The main advantage of trading using opposite Calvert Short and Calvert Emerging positions is that it hedges away some unsystematic risk. Because of two separate transactions, even if Calvert Short position performs unexpectedly, Calvert Emerging can make up some of the losses. Pair trading also minimizes risk from directional movements in the market. For example, if an entire industry or sector drops because of unexpected headlines, the short position in Calvert Emerging will offset losses from the drop in Calvert Emerging's long position.

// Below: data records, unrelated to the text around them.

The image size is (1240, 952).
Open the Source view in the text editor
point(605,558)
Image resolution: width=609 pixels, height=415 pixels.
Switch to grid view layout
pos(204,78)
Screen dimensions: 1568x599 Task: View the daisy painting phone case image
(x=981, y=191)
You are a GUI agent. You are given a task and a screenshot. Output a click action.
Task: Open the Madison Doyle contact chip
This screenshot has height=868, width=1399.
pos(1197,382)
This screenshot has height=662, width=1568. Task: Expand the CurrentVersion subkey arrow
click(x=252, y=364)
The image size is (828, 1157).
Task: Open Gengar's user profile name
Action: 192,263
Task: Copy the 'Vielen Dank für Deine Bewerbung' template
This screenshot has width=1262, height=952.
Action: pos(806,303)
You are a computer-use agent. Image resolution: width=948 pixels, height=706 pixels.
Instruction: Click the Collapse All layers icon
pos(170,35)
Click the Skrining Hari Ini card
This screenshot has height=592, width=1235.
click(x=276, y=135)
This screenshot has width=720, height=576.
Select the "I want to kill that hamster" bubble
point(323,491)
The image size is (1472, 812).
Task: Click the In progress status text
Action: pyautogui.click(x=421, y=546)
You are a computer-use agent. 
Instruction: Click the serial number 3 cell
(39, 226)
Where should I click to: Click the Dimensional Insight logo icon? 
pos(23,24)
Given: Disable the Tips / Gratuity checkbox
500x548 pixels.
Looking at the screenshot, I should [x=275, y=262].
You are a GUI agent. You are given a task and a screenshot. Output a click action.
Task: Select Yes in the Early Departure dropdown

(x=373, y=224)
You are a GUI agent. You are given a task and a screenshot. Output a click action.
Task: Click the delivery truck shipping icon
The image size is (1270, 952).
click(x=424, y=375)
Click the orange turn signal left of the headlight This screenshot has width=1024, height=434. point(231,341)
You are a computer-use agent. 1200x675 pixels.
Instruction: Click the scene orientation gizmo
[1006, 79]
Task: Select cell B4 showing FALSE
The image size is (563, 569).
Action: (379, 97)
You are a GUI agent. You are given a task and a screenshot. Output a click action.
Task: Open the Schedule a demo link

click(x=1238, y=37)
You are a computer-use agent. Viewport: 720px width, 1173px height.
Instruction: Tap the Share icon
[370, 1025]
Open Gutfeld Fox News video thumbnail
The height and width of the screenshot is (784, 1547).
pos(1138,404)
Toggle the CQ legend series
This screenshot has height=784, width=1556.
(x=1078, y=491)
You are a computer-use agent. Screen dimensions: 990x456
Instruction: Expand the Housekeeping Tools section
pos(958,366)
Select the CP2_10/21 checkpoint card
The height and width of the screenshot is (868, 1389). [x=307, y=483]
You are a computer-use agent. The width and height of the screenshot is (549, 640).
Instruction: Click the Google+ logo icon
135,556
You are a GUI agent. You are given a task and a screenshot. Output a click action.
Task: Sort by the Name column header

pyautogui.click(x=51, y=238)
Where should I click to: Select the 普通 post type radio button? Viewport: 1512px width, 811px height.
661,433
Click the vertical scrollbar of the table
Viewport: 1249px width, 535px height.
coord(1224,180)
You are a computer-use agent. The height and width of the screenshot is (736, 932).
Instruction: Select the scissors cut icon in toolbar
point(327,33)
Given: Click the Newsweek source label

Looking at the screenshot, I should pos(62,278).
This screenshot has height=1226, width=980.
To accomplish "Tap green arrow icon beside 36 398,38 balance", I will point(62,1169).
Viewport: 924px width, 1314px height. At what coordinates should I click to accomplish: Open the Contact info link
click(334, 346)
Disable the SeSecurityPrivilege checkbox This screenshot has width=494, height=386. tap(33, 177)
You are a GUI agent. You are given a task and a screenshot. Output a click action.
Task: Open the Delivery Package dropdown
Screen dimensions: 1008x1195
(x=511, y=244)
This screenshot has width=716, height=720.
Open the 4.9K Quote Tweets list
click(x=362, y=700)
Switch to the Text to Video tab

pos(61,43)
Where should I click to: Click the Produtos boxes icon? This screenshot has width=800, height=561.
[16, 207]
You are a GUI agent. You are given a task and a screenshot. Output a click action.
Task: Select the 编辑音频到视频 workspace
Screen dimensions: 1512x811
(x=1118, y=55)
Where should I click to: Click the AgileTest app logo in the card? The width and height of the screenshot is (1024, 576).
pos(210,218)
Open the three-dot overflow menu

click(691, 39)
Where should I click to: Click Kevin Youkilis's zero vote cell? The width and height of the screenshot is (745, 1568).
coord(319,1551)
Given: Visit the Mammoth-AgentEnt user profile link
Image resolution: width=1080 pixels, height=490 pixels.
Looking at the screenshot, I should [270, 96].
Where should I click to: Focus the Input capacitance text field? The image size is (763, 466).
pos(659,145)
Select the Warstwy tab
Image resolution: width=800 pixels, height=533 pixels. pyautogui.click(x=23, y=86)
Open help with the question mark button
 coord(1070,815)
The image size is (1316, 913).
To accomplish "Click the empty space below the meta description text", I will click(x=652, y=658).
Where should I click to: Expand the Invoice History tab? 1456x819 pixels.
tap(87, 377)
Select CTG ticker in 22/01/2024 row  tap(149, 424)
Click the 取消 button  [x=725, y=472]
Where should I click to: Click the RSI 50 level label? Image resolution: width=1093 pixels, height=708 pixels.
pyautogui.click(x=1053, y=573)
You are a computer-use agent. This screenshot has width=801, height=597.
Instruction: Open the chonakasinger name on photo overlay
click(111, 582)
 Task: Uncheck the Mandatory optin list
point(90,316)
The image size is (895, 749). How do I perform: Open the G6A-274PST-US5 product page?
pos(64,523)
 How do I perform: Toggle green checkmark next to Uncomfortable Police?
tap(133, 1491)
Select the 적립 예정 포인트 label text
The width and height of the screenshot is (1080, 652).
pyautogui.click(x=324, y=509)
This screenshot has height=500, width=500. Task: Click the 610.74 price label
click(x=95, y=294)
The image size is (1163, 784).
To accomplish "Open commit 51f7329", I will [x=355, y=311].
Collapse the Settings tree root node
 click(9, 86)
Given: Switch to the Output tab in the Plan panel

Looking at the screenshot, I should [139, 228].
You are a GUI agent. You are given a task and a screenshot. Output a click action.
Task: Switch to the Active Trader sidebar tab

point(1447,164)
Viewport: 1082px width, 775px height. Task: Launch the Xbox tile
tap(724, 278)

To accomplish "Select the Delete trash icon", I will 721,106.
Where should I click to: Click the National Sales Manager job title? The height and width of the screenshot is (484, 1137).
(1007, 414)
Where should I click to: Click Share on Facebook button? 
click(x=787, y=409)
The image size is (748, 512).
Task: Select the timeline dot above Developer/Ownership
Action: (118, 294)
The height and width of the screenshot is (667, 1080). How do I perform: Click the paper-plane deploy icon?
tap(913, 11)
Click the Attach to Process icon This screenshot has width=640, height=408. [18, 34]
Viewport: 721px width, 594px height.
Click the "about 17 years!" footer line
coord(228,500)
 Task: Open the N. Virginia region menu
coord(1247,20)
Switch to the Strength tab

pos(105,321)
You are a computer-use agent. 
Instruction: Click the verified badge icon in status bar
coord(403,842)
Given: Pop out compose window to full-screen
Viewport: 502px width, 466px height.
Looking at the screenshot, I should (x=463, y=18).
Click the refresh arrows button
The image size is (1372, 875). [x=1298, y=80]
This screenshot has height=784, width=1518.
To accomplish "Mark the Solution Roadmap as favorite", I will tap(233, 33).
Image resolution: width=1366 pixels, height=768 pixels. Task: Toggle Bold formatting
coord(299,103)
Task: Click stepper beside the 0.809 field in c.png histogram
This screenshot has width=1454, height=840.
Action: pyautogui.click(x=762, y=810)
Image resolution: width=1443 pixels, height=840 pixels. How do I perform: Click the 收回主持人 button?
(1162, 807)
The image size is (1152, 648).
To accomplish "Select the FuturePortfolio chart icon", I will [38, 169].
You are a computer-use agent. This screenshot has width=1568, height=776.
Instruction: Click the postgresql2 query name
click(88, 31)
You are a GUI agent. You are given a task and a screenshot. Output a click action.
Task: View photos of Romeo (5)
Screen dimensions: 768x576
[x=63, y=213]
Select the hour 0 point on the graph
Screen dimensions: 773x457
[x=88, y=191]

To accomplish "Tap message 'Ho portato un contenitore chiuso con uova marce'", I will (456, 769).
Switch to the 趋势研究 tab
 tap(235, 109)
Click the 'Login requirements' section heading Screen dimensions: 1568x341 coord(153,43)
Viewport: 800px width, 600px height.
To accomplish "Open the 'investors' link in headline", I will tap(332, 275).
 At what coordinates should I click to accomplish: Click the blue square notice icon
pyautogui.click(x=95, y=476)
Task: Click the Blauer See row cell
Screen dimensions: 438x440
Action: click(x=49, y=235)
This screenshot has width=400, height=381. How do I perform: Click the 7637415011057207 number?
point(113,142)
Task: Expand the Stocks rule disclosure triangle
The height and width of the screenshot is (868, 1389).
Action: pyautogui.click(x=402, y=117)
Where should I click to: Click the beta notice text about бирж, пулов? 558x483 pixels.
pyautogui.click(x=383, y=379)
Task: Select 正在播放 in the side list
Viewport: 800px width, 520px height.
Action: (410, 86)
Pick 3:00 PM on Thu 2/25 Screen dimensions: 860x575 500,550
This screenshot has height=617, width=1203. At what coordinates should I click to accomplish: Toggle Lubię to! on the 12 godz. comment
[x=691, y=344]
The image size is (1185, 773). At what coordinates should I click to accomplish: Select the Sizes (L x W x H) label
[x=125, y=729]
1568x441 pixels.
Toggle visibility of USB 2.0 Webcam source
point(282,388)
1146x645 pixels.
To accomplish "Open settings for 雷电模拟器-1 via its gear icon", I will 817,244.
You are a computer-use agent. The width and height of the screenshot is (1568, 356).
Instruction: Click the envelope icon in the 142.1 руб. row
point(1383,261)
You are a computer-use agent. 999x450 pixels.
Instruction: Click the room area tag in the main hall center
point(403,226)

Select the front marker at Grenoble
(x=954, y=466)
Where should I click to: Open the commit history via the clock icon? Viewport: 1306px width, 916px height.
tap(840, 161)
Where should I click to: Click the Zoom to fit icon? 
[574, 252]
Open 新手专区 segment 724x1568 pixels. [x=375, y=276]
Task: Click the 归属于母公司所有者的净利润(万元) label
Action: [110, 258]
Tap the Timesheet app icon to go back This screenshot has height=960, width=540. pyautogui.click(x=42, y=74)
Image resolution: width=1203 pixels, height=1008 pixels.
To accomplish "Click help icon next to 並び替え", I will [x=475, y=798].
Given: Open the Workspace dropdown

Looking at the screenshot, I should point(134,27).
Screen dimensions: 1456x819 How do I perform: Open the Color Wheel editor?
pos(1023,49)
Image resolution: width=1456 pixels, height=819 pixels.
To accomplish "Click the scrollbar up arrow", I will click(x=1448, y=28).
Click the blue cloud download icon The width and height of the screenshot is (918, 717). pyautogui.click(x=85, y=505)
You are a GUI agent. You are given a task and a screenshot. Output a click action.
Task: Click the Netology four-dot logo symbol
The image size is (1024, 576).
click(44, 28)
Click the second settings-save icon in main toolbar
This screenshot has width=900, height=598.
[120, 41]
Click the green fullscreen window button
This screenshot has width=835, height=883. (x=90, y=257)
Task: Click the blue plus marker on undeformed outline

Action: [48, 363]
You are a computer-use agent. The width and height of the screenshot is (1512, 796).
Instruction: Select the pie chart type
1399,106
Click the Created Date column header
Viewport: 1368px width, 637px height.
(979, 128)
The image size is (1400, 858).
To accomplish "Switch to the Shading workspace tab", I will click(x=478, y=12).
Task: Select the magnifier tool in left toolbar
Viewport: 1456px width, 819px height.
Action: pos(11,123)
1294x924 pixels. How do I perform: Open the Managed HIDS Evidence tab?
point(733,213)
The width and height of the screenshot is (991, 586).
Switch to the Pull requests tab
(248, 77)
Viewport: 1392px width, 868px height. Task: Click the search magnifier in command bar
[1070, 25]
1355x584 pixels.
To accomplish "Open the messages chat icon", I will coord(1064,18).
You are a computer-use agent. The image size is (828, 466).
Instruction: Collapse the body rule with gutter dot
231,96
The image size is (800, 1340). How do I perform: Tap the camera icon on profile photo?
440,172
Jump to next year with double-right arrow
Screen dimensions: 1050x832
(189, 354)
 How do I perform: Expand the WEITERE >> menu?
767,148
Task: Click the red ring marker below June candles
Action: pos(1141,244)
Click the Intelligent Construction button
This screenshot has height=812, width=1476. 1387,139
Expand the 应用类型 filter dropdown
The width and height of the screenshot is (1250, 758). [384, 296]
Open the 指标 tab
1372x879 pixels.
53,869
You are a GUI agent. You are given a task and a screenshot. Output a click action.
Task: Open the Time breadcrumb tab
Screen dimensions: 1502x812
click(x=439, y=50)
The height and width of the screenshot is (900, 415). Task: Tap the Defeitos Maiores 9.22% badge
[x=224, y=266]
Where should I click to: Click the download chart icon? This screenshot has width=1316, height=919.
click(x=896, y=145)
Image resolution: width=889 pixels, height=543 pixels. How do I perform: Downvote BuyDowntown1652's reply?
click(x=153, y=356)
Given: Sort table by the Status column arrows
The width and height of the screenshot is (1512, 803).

The idea behind Calvert Short Duration and Calvert Emerging Markets pairs trading is to make the combined position market-neutral, meaning the overall market's direction will not affect its win or loss (or potential downside or upside). This can be achieved by designing a pairs trade with two highly correlated stocks or equities that operate in a similar space or sector, making it possible to obtain profits through simple and relatively low-risk investment.
Check out your portfolio center.
Note that this page's information should be used as a complementary analysis to find the right mix of equity instruments to add to your existing portfolios or create a brand new portfolio. You can also try the Portfolio Analyzer module to portfolio analysis module that provides access to portfolio diagnostics and optimization engine.